Is it possible for my iphone 4?


----------



## draco003 (Nov 2, 2011)

I just downloaded all my Photos from my iPhone 3G

connected it as a PTP camera, then used graphics/gphoto2 to download the photos.

this command will list all the photos:
`# gphoto2 --camera 'Apple iPhone (PTP Mode)' -L`

or use 3G instead:
`# gphoto2 --camera 'Apple iPhone 3G (PTP Mode)' -L`

to download the photos:

`# cd /to/download/path/ && gphoto2 --camera 'Apple iPhone 3G (PTP Mode)' -P`


reference: http://blog.brixandersen.dk/?p=72


----------



## mky (Nov 24, 2011)

Yesterday a new port was added to the ports tree, that may be interesting for this thread: sysutils/fusefs-ifuse


----------



## iamjapanesester (Jan 30, 2012)

I have to experiment with iPhone4s.
The result has been tried in my blog post.
As I also wrote earlier, and photo capture by usbmuxd PTP connection was possible. However, incorporation of music files I is not gotta like JB.

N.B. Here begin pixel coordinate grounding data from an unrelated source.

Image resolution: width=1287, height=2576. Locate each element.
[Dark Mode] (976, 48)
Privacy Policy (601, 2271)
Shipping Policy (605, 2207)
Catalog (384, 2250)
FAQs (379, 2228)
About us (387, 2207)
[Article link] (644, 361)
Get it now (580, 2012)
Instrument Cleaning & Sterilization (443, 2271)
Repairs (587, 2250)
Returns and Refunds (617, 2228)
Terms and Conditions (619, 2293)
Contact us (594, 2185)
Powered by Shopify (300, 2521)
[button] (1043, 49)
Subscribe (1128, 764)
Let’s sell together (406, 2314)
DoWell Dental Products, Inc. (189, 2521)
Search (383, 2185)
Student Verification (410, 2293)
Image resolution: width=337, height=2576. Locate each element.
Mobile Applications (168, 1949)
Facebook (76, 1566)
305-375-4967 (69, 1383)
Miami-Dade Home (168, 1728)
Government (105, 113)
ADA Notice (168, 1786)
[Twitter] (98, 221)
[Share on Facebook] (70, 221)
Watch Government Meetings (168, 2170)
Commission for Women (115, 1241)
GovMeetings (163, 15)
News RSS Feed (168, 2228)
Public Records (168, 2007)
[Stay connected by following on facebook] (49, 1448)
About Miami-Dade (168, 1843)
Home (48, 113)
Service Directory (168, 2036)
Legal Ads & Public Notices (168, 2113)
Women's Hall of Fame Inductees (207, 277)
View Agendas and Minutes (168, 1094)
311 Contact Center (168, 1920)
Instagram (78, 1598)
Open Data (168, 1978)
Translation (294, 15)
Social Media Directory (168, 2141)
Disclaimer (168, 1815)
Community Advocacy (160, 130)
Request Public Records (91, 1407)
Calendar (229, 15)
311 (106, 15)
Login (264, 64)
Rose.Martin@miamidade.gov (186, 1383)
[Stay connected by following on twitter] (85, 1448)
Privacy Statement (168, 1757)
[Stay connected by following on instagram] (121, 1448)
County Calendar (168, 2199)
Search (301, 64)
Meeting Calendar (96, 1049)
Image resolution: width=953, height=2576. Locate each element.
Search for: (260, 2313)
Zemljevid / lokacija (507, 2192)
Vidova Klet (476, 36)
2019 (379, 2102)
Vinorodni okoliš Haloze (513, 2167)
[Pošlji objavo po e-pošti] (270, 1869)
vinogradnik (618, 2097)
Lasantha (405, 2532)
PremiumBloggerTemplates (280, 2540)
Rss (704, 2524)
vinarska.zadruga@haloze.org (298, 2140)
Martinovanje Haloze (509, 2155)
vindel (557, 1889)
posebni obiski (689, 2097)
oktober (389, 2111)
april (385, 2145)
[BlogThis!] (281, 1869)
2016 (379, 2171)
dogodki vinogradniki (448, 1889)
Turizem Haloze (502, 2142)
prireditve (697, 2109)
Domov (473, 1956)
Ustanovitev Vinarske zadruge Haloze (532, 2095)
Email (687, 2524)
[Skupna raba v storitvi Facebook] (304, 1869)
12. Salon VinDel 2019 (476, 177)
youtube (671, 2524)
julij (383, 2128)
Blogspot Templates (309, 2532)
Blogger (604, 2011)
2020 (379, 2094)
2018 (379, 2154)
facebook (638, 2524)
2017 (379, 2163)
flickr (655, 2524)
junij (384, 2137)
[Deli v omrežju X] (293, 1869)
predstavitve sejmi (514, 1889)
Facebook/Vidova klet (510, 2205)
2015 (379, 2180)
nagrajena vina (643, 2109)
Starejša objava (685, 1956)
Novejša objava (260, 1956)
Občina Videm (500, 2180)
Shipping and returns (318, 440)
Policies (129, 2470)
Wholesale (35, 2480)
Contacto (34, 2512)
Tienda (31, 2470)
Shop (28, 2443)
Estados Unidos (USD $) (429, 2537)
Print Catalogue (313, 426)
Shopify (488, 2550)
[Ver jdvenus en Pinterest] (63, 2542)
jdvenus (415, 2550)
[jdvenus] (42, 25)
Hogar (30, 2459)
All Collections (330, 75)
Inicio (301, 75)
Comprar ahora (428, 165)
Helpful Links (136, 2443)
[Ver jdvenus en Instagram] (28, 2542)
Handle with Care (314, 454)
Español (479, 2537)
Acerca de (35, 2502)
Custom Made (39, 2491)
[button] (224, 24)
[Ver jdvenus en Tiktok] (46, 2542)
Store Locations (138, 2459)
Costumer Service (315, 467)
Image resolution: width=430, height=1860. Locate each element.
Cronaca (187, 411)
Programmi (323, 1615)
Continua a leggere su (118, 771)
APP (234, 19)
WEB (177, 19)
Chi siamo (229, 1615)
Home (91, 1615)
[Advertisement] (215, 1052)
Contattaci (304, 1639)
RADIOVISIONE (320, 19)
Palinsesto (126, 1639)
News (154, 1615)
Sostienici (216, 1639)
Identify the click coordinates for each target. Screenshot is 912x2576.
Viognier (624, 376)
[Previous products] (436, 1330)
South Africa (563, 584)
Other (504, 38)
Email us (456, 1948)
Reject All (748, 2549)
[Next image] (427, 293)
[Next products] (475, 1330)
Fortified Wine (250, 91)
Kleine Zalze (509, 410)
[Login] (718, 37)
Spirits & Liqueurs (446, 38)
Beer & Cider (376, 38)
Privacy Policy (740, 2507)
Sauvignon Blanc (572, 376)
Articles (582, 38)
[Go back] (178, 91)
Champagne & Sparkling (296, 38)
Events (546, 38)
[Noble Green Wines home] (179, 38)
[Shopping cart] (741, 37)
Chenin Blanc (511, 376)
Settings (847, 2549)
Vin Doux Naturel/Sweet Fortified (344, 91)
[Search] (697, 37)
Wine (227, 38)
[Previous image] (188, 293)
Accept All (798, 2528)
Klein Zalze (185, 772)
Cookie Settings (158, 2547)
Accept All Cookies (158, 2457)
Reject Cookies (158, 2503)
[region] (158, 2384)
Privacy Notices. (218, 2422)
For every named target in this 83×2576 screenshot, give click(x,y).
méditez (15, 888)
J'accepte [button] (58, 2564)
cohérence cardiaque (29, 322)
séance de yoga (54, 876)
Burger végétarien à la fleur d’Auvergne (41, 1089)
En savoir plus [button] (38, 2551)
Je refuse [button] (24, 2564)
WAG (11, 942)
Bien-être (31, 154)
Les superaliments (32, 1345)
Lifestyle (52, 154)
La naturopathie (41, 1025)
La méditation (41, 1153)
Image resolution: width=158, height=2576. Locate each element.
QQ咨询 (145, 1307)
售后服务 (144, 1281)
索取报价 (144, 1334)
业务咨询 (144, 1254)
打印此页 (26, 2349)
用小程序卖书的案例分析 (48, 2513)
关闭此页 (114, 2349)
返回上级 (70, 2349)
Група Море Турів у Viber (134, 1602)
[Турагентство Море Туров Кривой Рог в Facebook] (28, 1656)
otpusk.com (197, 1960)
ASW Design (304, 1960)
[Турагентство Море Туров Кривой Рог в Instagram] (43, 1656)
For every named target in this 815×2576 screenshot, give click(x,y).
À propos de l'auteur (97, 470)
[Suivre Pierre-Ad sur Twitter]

http://lists.freebsd.org/pipermail/freebsd-questions/2008-June/175902.html


----------



## Rand0m (Feb 17, 2018)

draco003 said:


> I just downloaded all my Photos from my iPhone 3G
> 
> connected it as a PTP camera, then used graphics/gphoto2 to download the photos.
> 
> ...


Worked perfectly for my iphone 7 and freebsd 11. Finally I can download my photos


----------



## robert1307 (Dec 10, 2018)

Described method with gphoto2 works, but causes I\O errors and is not handy. Here is what works much better for me:

# Attach iphone
pkg install fusefs-gphotofs
kldload fuse
gphotofs /mnt
# Make sure you've allowed device access (unlock device and tap)
ls /mnt
# you should see something like: store_00010001
mount -t fusefs
cd /mnt/store_00010001
...


----------



## Rand0m (Dec 11, 2018)

robert1307 said:


> Described method with gphoto2 works, but causes I\O errors and is not handy. Here is what works much better for me:
> 
> # Attach iphone
> pkg install fusefs-gphotofs
> ...



Thanks for that, the gphoto2 used to work perfectly till very recently, I started having lots of IO errors like you. It is good to keep this thread up todate


----------